MDeC Director,Corporation Communications DivisionのVijayaratnam T.氏

 マレー半島南部とボルネオ島北部にまたがるマレーシアは約2800万人の人口を持つ多民族国家で、1959年にイギリスから独立して以降、スズやゴムを中心とする労働集約型のローテク産業で経済が成り立っていたという。その後、1980年代にハイテク産業への移行を開始し、1990年代には鉄鋼や自動車の工場も進出してきたが、「安い労賃では中国やインドには勝てない」(Vijayaratnam氏)という課題があった。

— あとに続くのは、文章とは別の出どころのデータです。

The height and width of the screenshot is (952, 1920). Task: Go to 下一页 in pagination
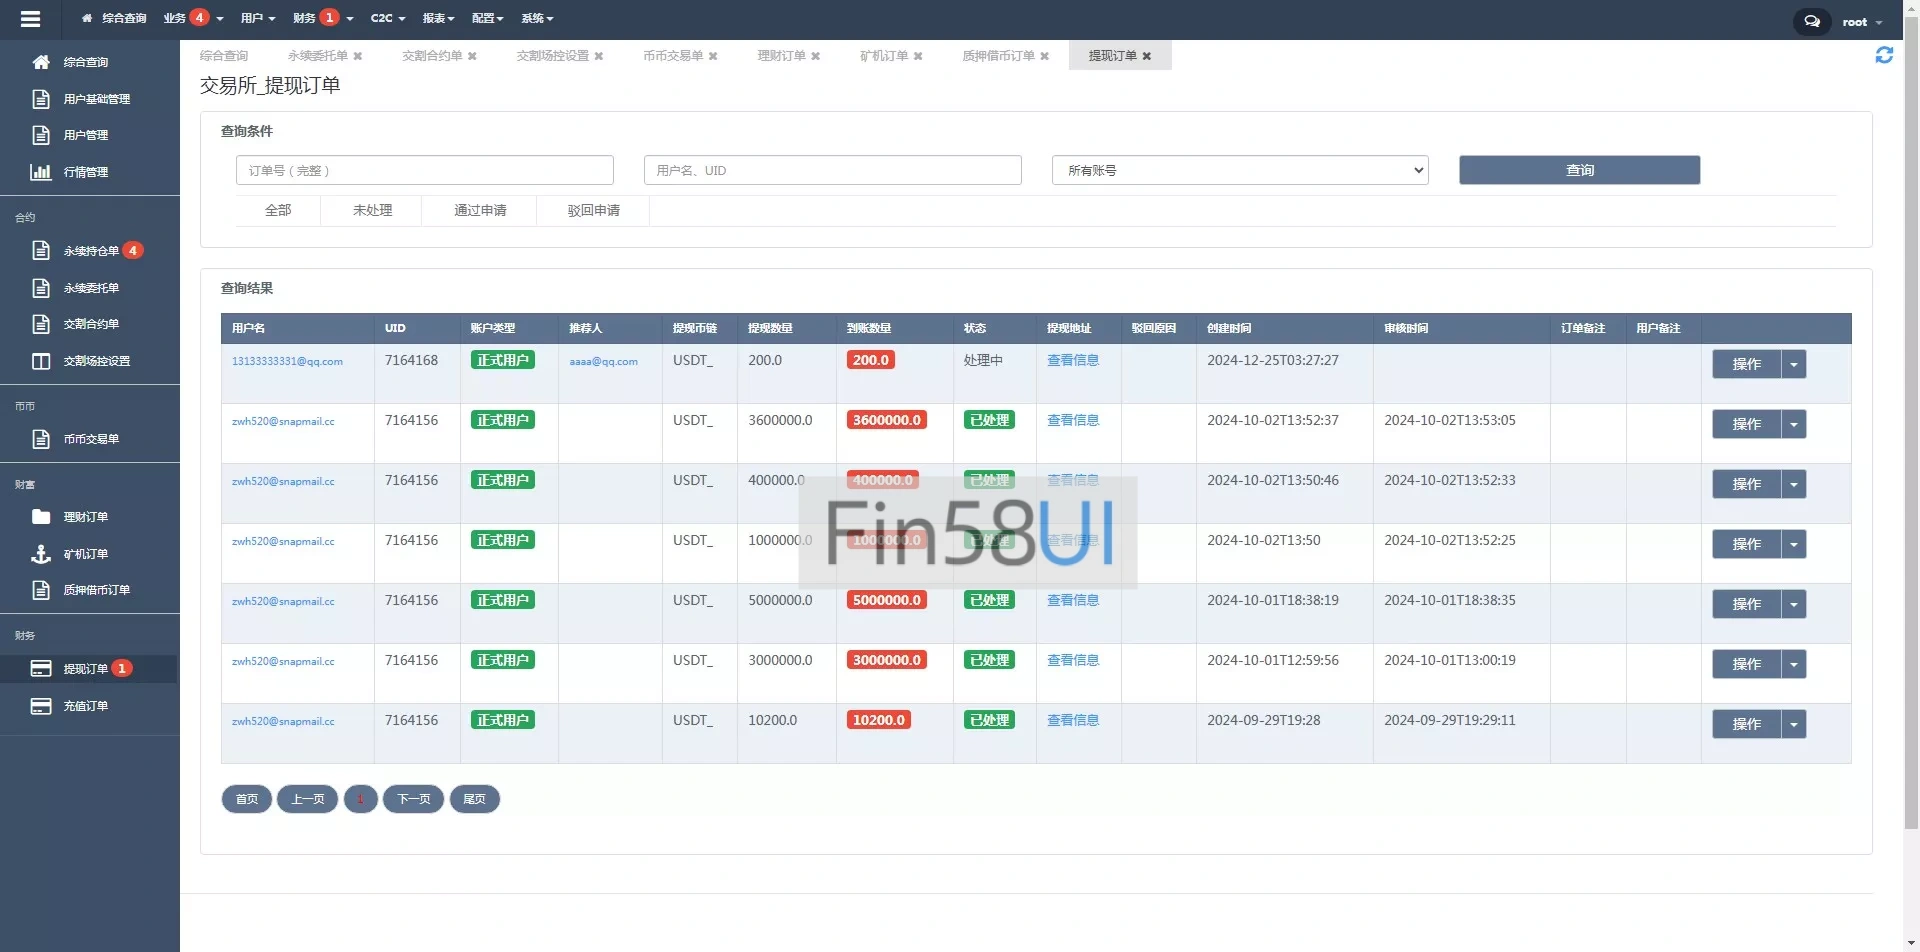pos(413,799)
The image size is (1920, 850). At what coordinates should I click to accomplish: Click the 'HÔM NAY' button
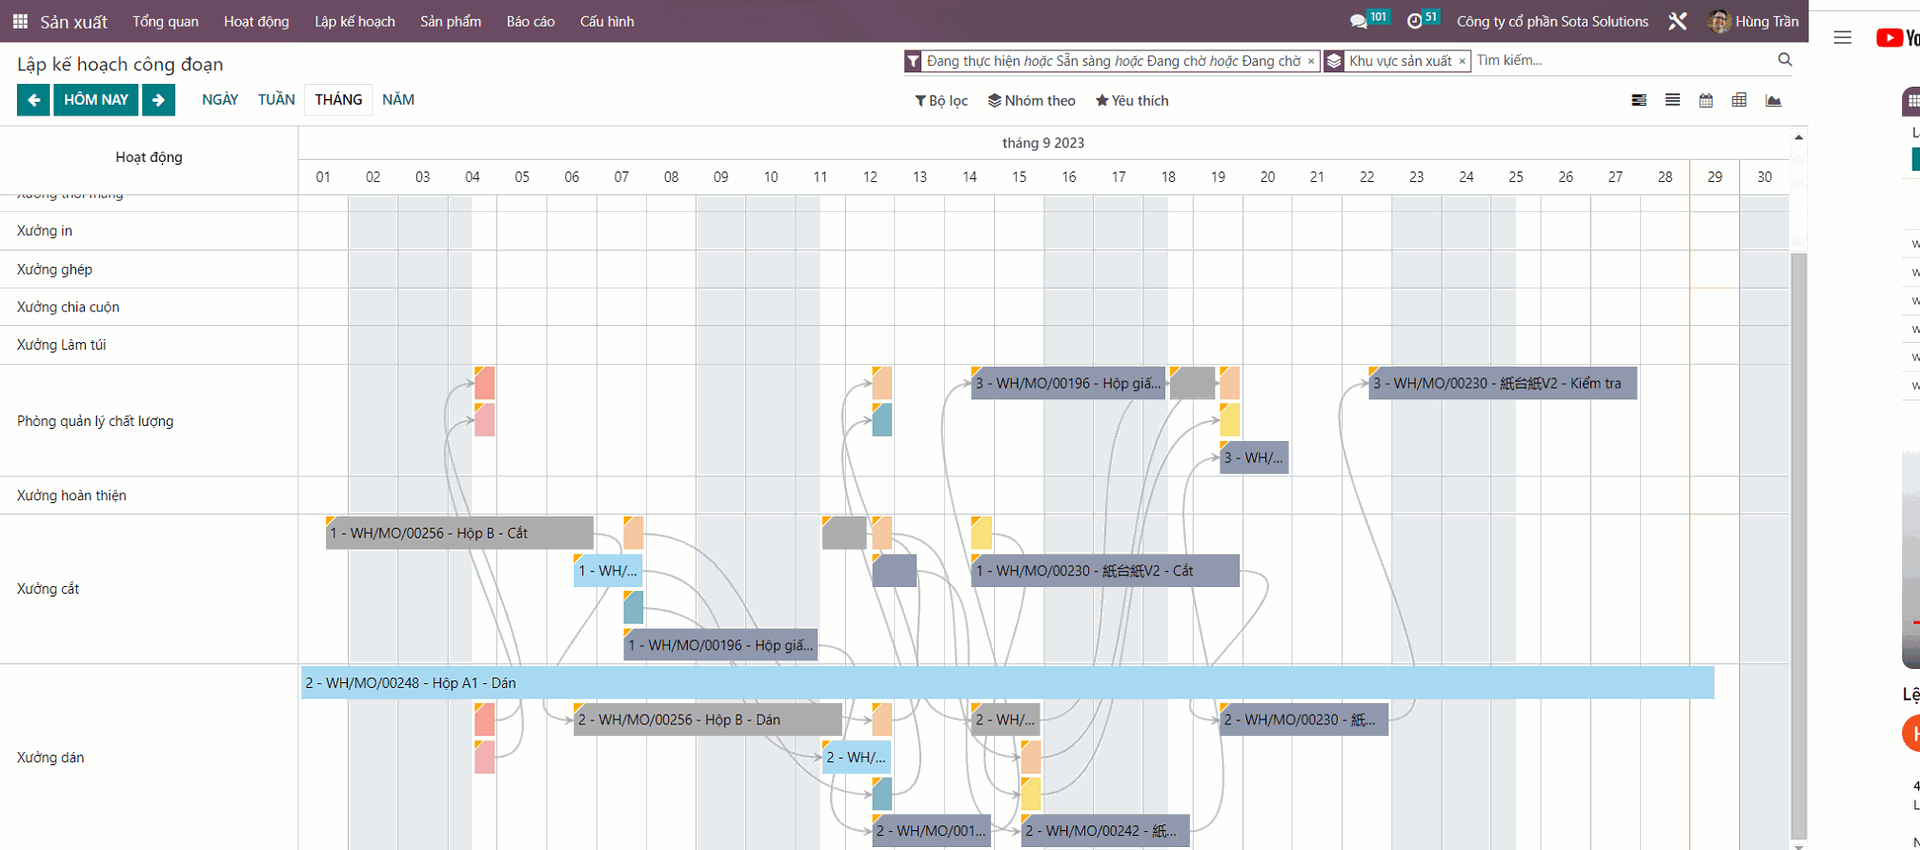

そこで、国策として1995年から知識集約型の産業に移行することを決定し、ICTやマルチメディアの振興を進めるための開発公社MDeC(Multimedia Development Corporation)を設立。マレーシアを国際的な情報ハイウェイのハブとする「MSC(Multimedia Super Corridor) Malaysia」という特区構想を推進するに至ったとのことだ。

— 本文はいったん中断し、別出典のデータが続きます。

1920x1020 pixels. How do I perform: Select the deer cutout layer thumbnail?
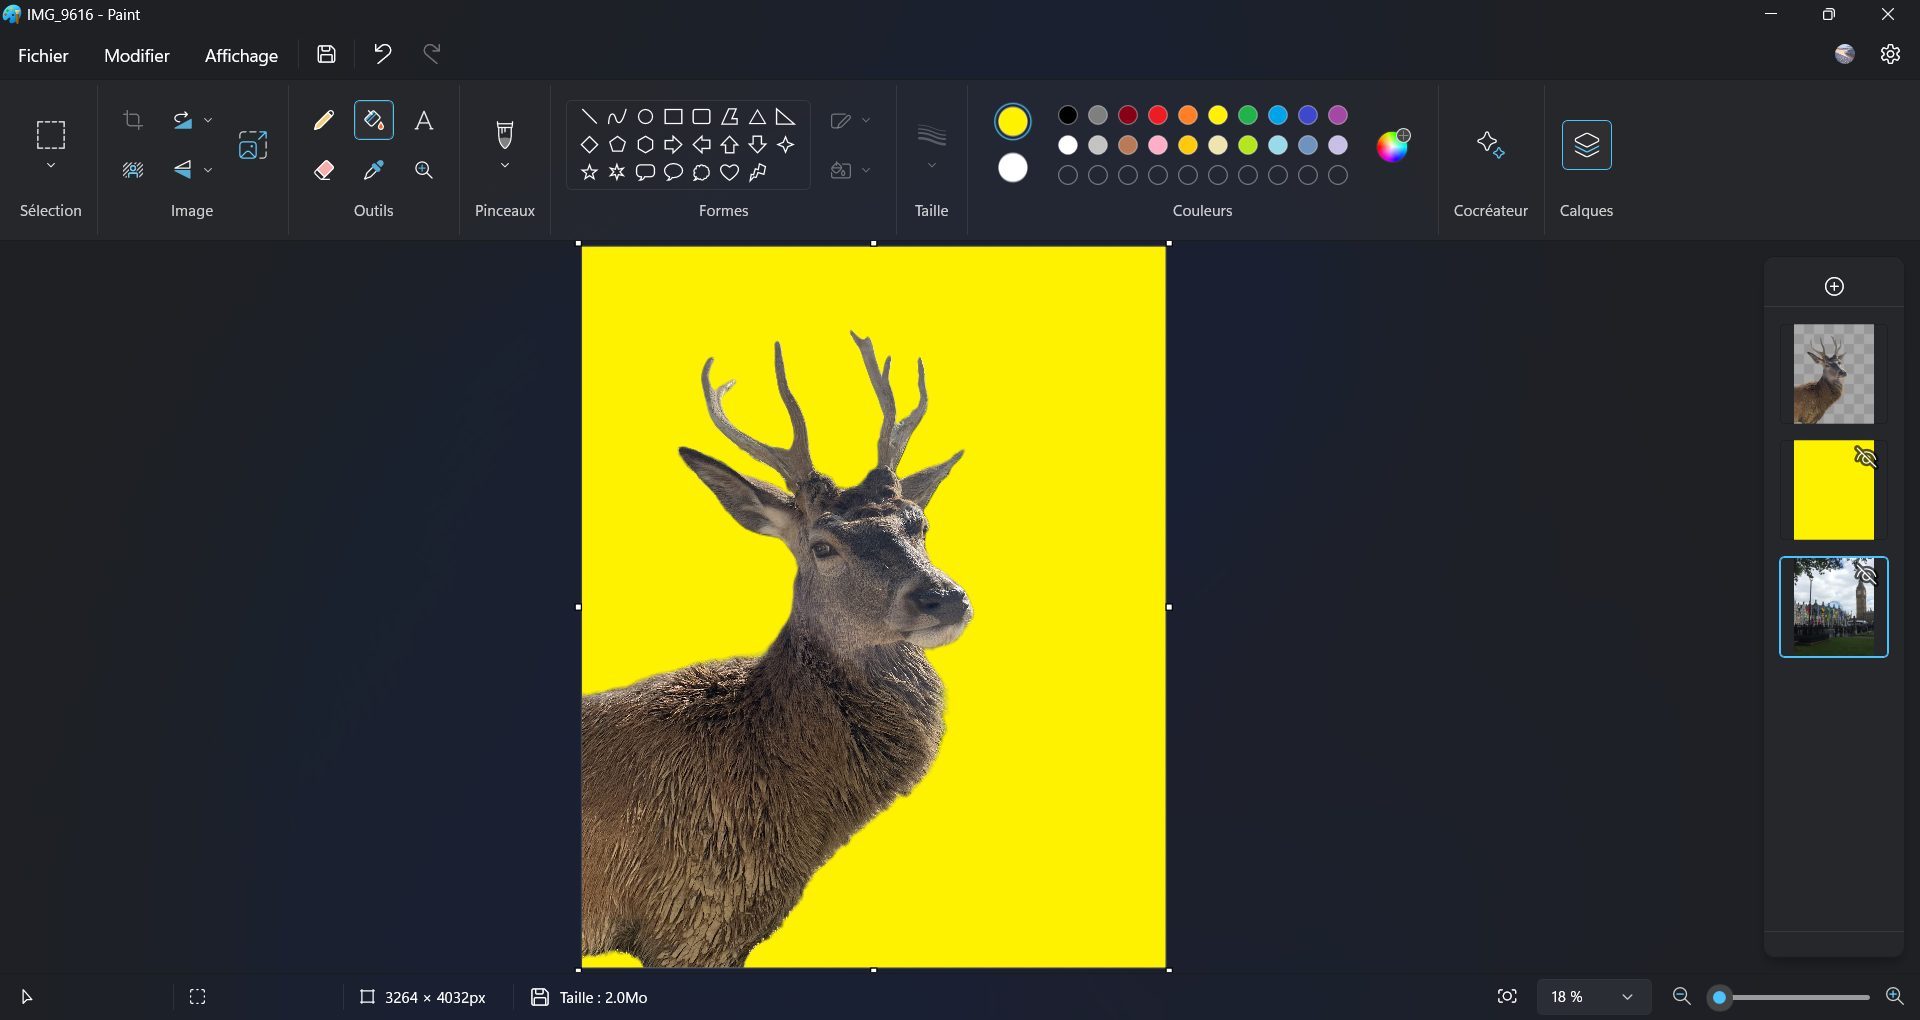pyautogui.click(x=1833, y=374)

 MSC Malaysiaは、インフラや労働力、通信環境などのさまざまな観点でメリットがあるという。Vijayaratnam氏は、「単なる税制面の優遇だけではない。先進国並みの高い知識を備えた人材をローコストで獲得できることが可能だ。周りのアジア諸国に比べ、自然災害が少なく、電力供給も安定している」とアピール。電力に関しては、原発がなく、水力や地熱などが今後導入される予定だという。また、政情が安定しており、法制度が整備されている点も強調。「100%検閲は行なわない。知的財産もきちんと確保している」(Vijayaratnam氏)といった条件も魅力的だという。進出にあたっては政府がバックアップし、窓口となる機関もMDeCのみなので、シンプルだと説明した。

マレーシアのメリットは人材、コスト、環境

 MSC Malaysiaでは、サイバーシティと呼ばれるICT拠点の整備やネットワーク構築を中心に進められている。1996~2003年のフェーズ1では首都のクアラルンプール近郊の工業団地「サイバージャヤ」に50社が入るのみだったが、2004~2010年のフェーズ2では国内のサイバーシティをメッシュ化し、2008年には2500社の誘致に成功した。ICT関連では、デルの生産拠点が有名だが、日本ではNTTコミュニケーションズがフェーズ1の段階からマレーシアへの進出を進めており、データセンターを構築している。

3つのMSC Malaysiaのフェーズ

23に上るMSC Malaysiaのサイバーシティー

 2011年末の段階で国内のサイバーシティは全部で23におよび、「15年前にNTTコミュニケーションズが進出した当時は、現地に猿や蛇もいたが、今や拠点内にスターバックスができるまでになった」(Vijayaratnam氏)とすっかり近代化。2011~2020年のフェーズ3では国際的なICTハブとしての地位を確立していく予定になっている。

中国とインドに続く地位を目指す

 続いて、MDeCのHead of Policy Planning and Advocacy Unit Digital Infrastracture DepartmentのTan Tze Meng氏がデータセンター事業について説明した。

MDeCのHead of Policy Planning and Advocacy Unit Digital Infrastracture DepartmentのTan Tze Meng氏

 MDeCは2010年からデータセンター事業を積極的に推進しており、2020年までにデータセンターの供給量を今の10倍にあたる500万㎡にまで拡張していくという。現状、マレーシアのデータセンター供給面積は中国、韓国、オーストラリア、シンガポール、台湾、インドの次となり、アジア各国の後塵を拝している。

アジアにおけるデータセンターの動向

NTTコミュニケーションズが自前のデータセンターをかかえる

 しかし、昨今は海外企業の進出が相次ぎ、国内でのICT需要も高まっていることから、データセンターの成長が見込めるとのこと。また、「今までリーダーだった香港やシンガポールには土地がなく、人件費も含め、コストが高くなっている。国土が小さいと、メインはともかく、DRサイトを構築するのが難しい」といった状況もあることから、今後はアジアでのプレゼンスも向上していくと説明した。